PORT-AU-PRINCE, 5 Janvier – Opont ou le cave se rebiffe. C'est quelqu'un qui fait tout ce qu'on lui demande puis soudain, quand on s'y attend le moins, décide de résister : se rebiffe.
C'est en effet la première fois que le président du conseil électoral provisoire (CEP) n'est pas sur la même longueur d'ondes que le chef de l'Etat et chef du parti au pouvoir ou Pati Ayisyen Tèt Kale (PHTK), Michel Martelly.
Ce dernier a eu évidemment le choc de sa vie en recevant tard dans la journée de lundi une lettre du président du CEP, Mr Pierre-Louis Opont, lui annonçant que le second tour de la présidentielle n'est pas possible le 17 janvier prochain comme prévu.
Et alors que le président Martelly en faisait déjà son affaire, annonçant lors de son discours du 1er Janvier 2016 aux Gonaïves, 212e anniversaire de l'Indépendance nationale, qu'il se prépare à publier l'arrêté convoquant les élections pour le 17 janvier et patati et patata.
Dans sa lettre frappée du sceau du Conseil électoral, le président Opont ne mâche pas ses mots (aussi étonnamment que cela puisse paraître) :
Le Conseil ... 'a constaté qu'il serait très difficile sinon impossible de réaliser le deuxième tour ... le 17 janvier 2016.'
'En effet, n'ayant toujours pas en main le rapport de la Commission d'évaluation électorale indépendante formée par l'Exécutif d'une part, et d'autre part compte tenu de la non publication de l'arrêté convoquant le peuple en ses comices, 12 jours de préparation ne suffiront pas à compléter l'ensemble des activités préalables à ce scrutin' (ici tenez vous bien) 'même si ladite convocation serait faite en cours de journée.'
Et au cas où le président Martelly ferait semblant de ne pas comprendre, Pierre-Louis Opont renouvelle sa disponibilité pour 'compléter le processus électoral' (mais) 'avec cette évidence de ne pas avoir un président élu le 07 février 2016.' Afin que nul n'en ignore.
D'autre part, le président du CEP écrit encore pour bien se faire comprendre qu'il s'agit d'une 'nouvelle réalité.'
Michel Martelly serait donc le seul à ne point réaliser qu'il s'agit d'une 'nouvelle réalité.'
Evidemment le secrétaire général du palais national, le très martellyste ex-ministre de la justice, Jean Renel Sanon, sautait sur sa plume pour écrire au président du CEP qu'il sera reçu par le chef de l'Etat le lendemain mardi 5 janvier à 11 h am.
La surprise semble donc totale au palais de la présidence. En effet, le cave se rebiffe, au moment où l'on s'y attendrait le moins.

- _EXTRAIT DES DONNÉES_:
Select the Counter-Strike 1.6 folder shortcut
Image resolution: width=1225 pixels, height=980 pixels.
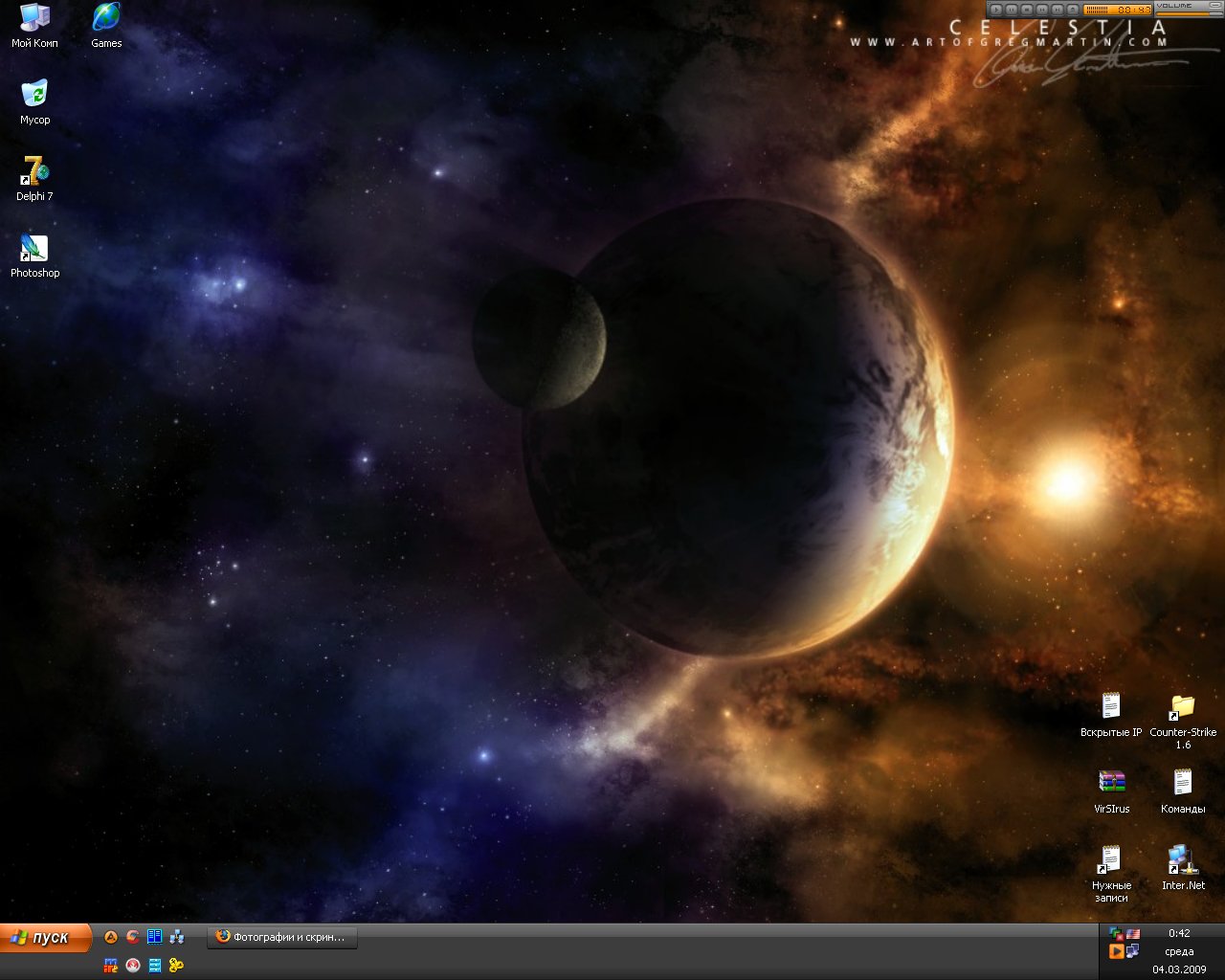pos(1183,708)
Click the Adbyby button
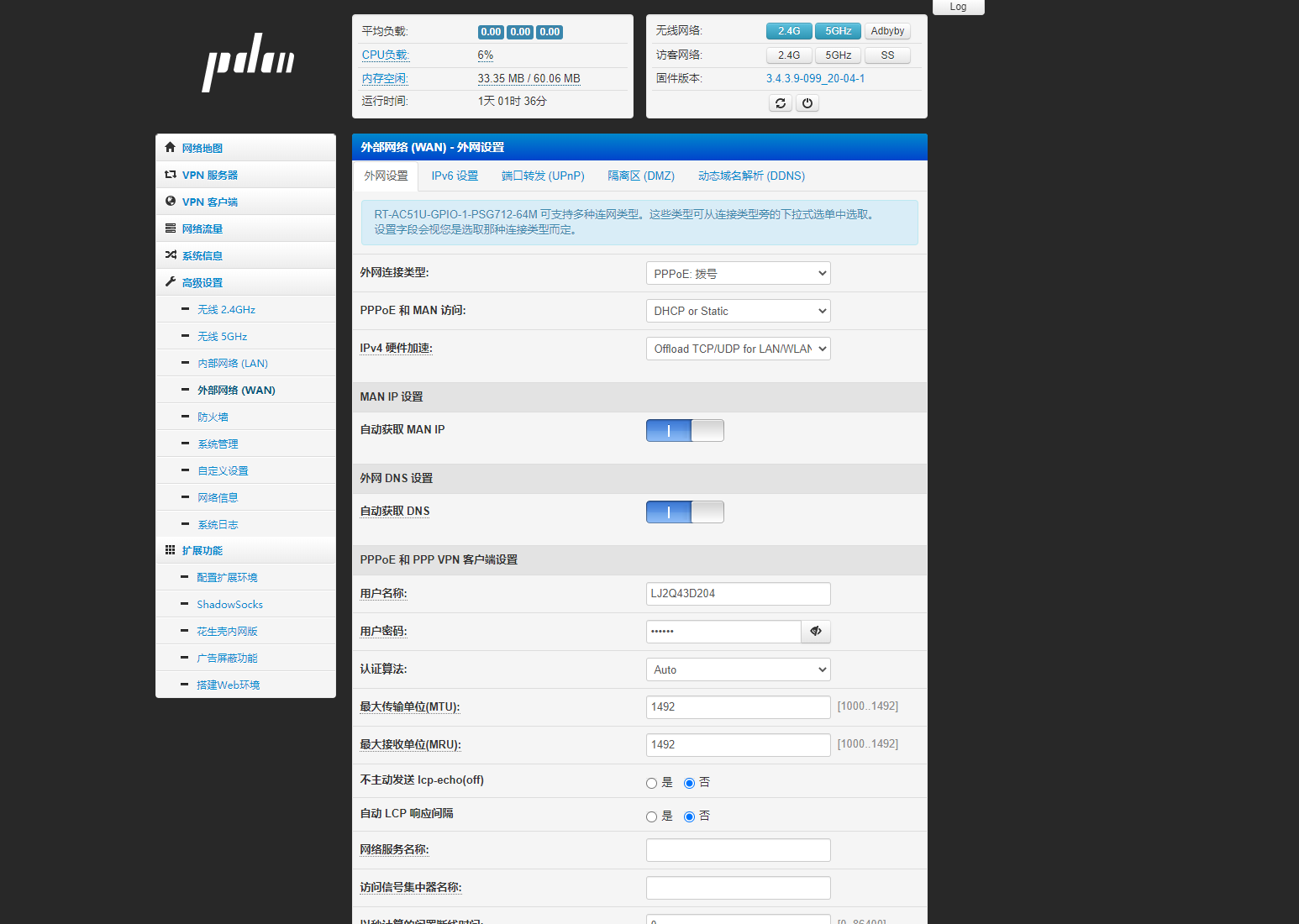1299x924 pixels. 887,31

* * *

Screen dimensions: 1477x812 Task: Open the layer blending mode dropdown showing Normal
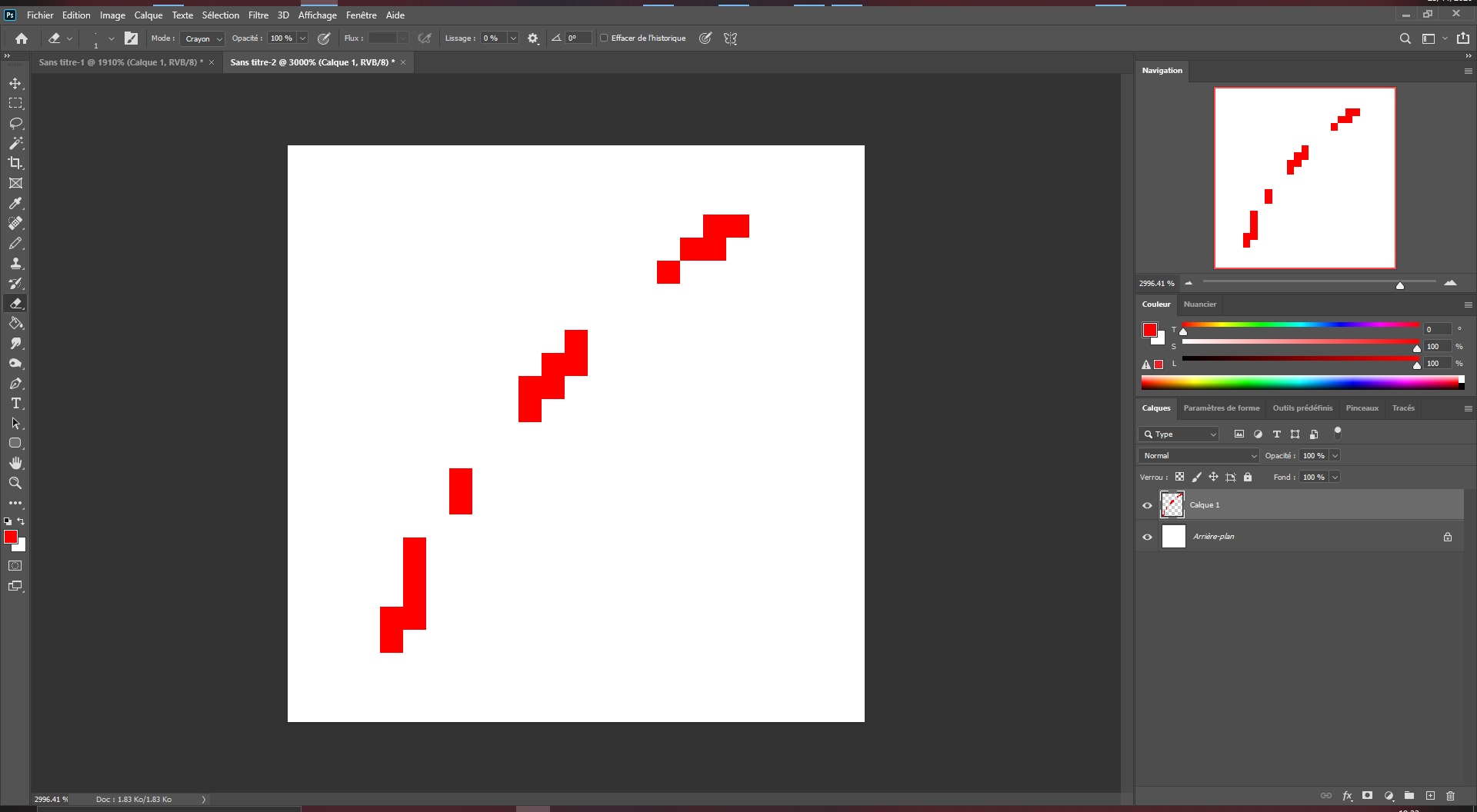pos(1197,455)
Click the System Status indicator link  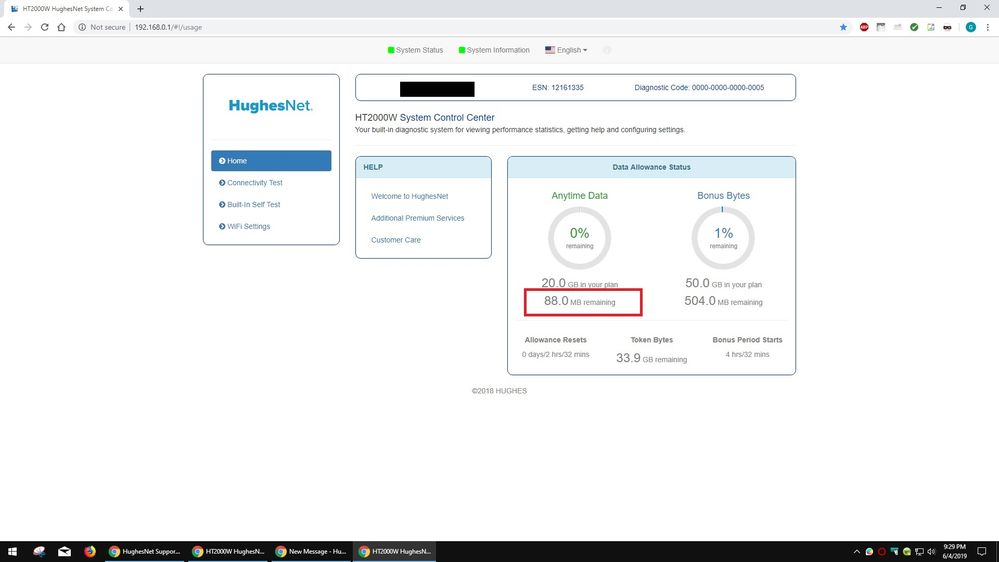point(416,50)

==

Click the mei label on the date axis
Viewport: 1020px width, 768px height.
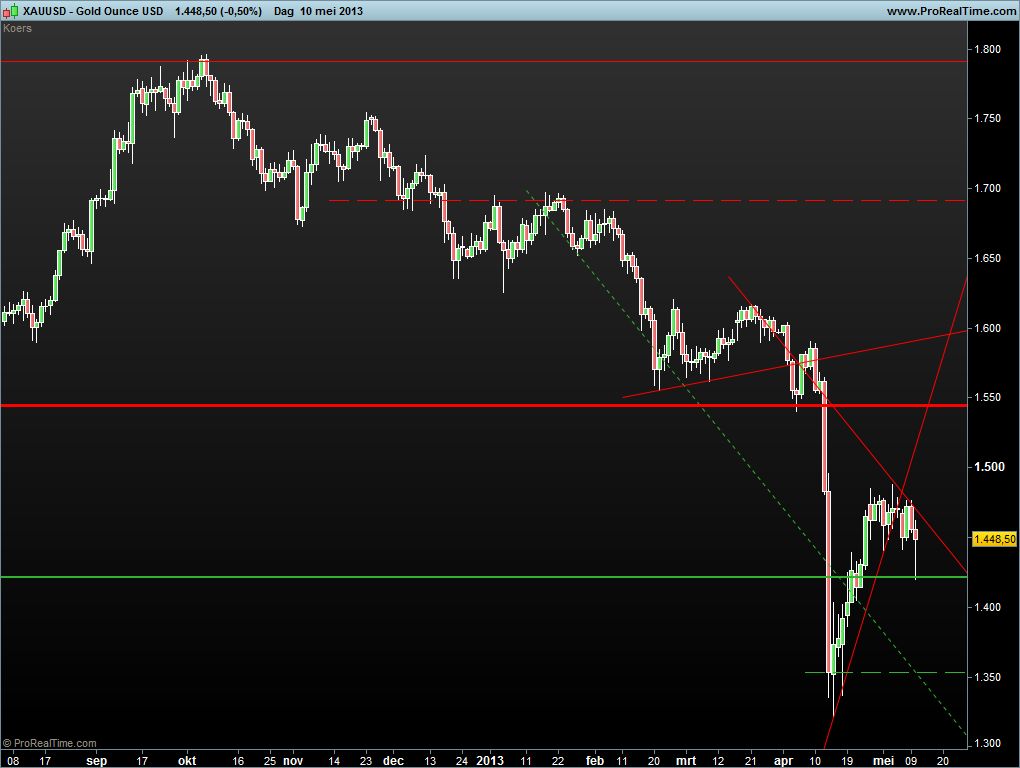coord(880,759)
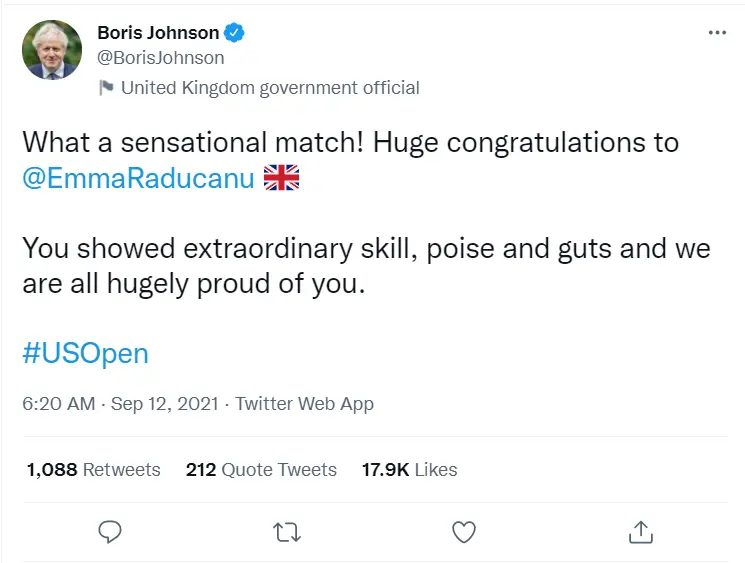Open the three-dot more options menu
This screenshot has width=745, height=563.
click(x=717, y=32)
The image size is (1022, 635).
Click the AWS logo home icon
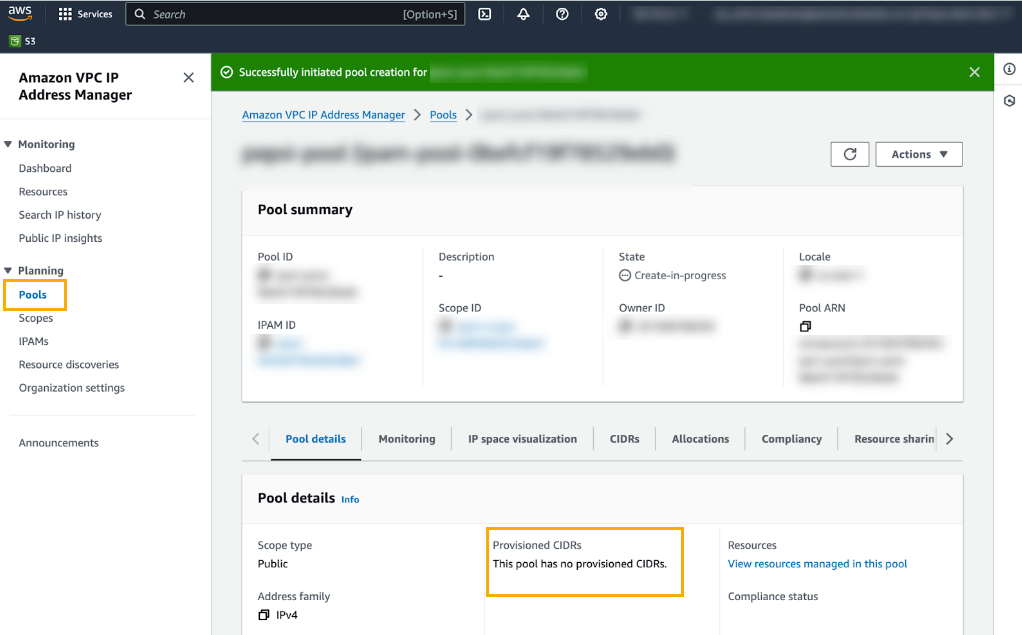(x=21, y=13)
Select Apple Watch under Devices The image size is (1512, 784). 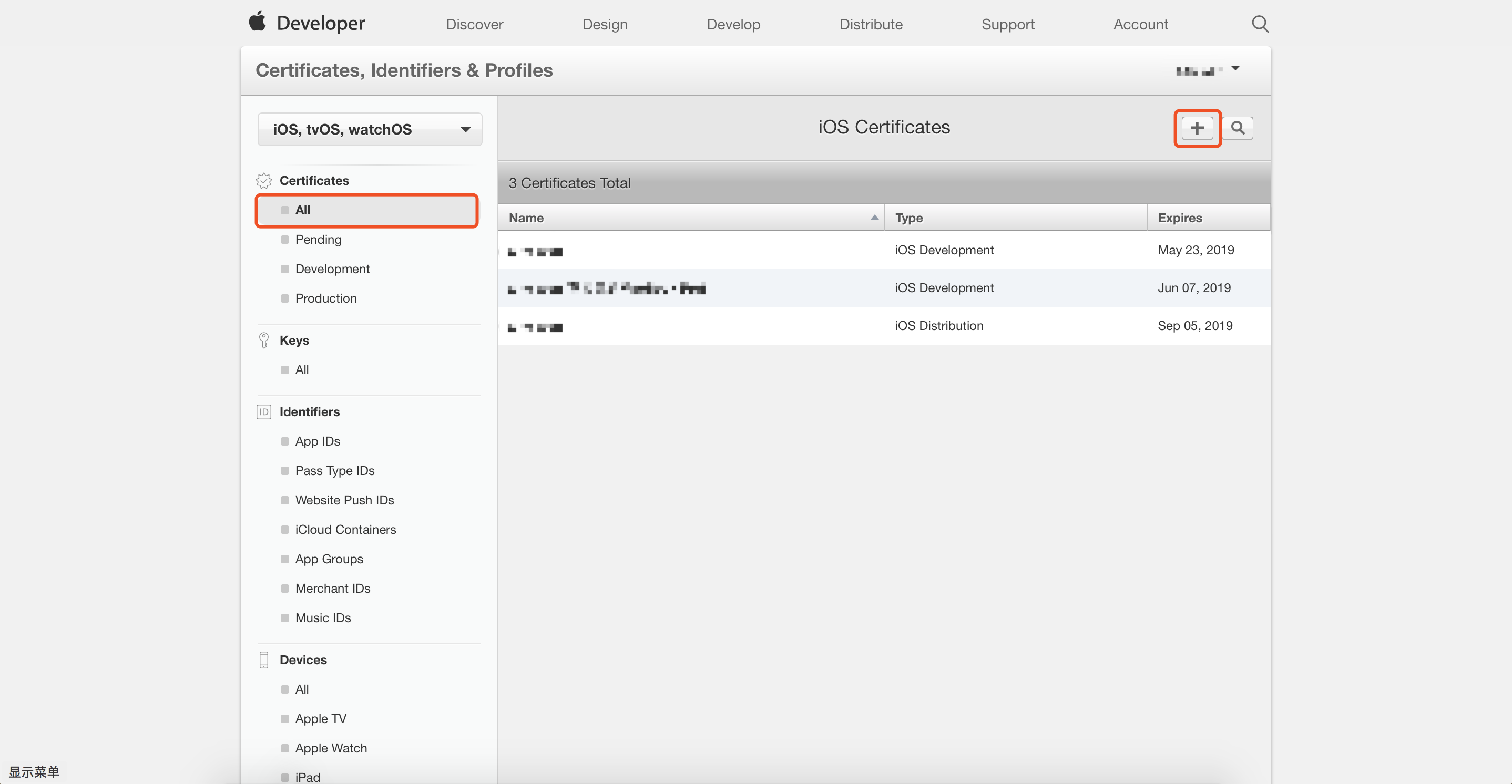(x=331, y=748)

- _EXERCICE_: D'après l'extrait de la page, quel jour et à quelle heure le président du CEP doit-il être reçu par le chef de l'État ?

- _RÉPONSE_: Le mardi 5 janvier à 11 h.